Mi resta tuttavia la passione per l’origine delle parole (anche i nomi sono parole) ed è per questo che ho consultato con grande interesse il libro di Adriano Raparo, già docente di lettere nelle scuole medie, intitolato “Dizionario etimologico dei cognomi del Maceratese, dell’Anconetano e del Fermano” (ma il Maceratese occupa quasi tutto lo spazio) ed edito dal “Lavoro editoriale” di Ancona. Una gran fatica, la sua, con l’elenco e l’analisi di circa 1.500 voci, da “Abelardi” a “Zura-Puntaroni”. Ma ne è valsa la pena, giacché le nozioni, le singolarità e le curiosità che ne derivano non possono non suscitare, anche per la scorrevolezza dello stile con cui l’autore le scrive, l’attenzione di una vasta platea di lettori. E su quali cognomi si è soffermata questa paziente ricerca? Su quelli che dagli elenchi telefonici nazionali risultano percentualmente più presenti nel Maceratese rispetto al resto d’Italia, il che già apre la strada alle ragioni profonde della loro stanzialità, della loro persistenza e della loro ramificazione. Di cognomi venuti da fuori, da noi, non ce ne sono tantissimi. Molto più numerosi appaiono, semmai, quelli che sono usciti dai nostri confini per spargersi altrove (Roma è piena di cognomi maceratesi). E qui c’entrano le vicende sociali ed economiche della storia, le quali ci hanno reso terra più di emigrazione che d’immigrazione.
Gli elenchi telefonici, dicevo. Ed ecco una peculiarità che distingue Macerata da Civitanova e in qualche modo conferma la diversa “indole” delle due maggiori città della provincia, la cui popolazione è praticamente uguale. Più stabilità (tradizione?)nella prima, più mobilità (innovazione?) nella seconda. A Macerata, infatti, sono frequenti i cognomi comuni a un alto numero di nuclei familiari: ben 65 i Giustozzi (da “justus”, di epoca cristiana), 63 i Moretti (avi scuri di pelle?), 57 i Gentili (avi aristocratici), 55 i Monachesi (avi appartenenti a ordini religiosi), 50 gli Angeletti (avi “messaggeri di Dio”), 45 i Salvucci (dal tardo latino “salvo in Dio”), 45 i Bianchini (avi precocemente incanutiti?).

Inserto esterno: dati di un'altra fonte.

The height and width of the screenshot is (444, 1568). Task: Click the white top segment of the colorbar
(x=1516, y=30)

A Civitanova, invece, è pur vero che svettano i 73 Marinelli (da “uomini del mare”) ma per il resto (Torresi, da paesi turriti; Gaetani, dalla marinara Gaeta; Ripari, forse da “ripa” come “riva”; Micucci, dal latino “amicus”; Capozucca, da un remoto e scherzoso soprannome) non si supera la quarantina e al di sotto ci si fraziona in tanti nuclei minori. Il che dimostrerebbe per un verso la maggior fluidità sociale dei civitanovesi e per l’altro verso la maggior continuità dei maceratesi nel loro passato. Un’ultima curiosità. A Recanati troviamo ben 84 Cingolani, la cui origine sta evidentemente nel luogo di provenienza, mentre a Cingoli non ce n’è neanche uno!

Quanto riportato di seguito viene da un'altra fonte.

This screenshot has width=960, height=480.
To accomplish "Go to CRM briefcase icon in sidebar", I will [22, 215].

Un cenno a parte il professor Raparo lo riserva ai “trovatelli”, ossia a quei neonati abbandonati nelle cosiddette “ruote degli esposti” e affidati alle cure soprattutto di suore o imbarazzanti per le famiglie in quanto frutto di relazioni adulterine, bambini privi di cognome ai quali tuttavia, per ragioni anagrafiche, bisognava pur dargliene uno. Ma quale? Ce ne sono molti, di questi cognomi, e compaiono in quasi tutti i centri del Maceratese. Uno, in particolare, significa “illegittimo” e, risalendo a tempi passati, non va riferito in alcun modo alla condizione di chi oggi lo porta. Ecco perché preferisco non citarlo e lasciarlo nel “mare magnum” dei 1.500 che figurano nelle 235 pagine di Raparo. Vi piacerebbe saperlo? Munitevi del libro.
Per poter lasciare o votare un commento devi essere registrato.
Effettua l'accesso oppure registrati
io invece sono stato incuriosito da “li uti e li puti” ma ho trovato solo il “Ne’ uti, ne’ puti. Usato a maniera d’aggiunto. Non capace nè di bene nè di male” (tratto dal Vocabolario degli Accademici della Crusca, pag.243)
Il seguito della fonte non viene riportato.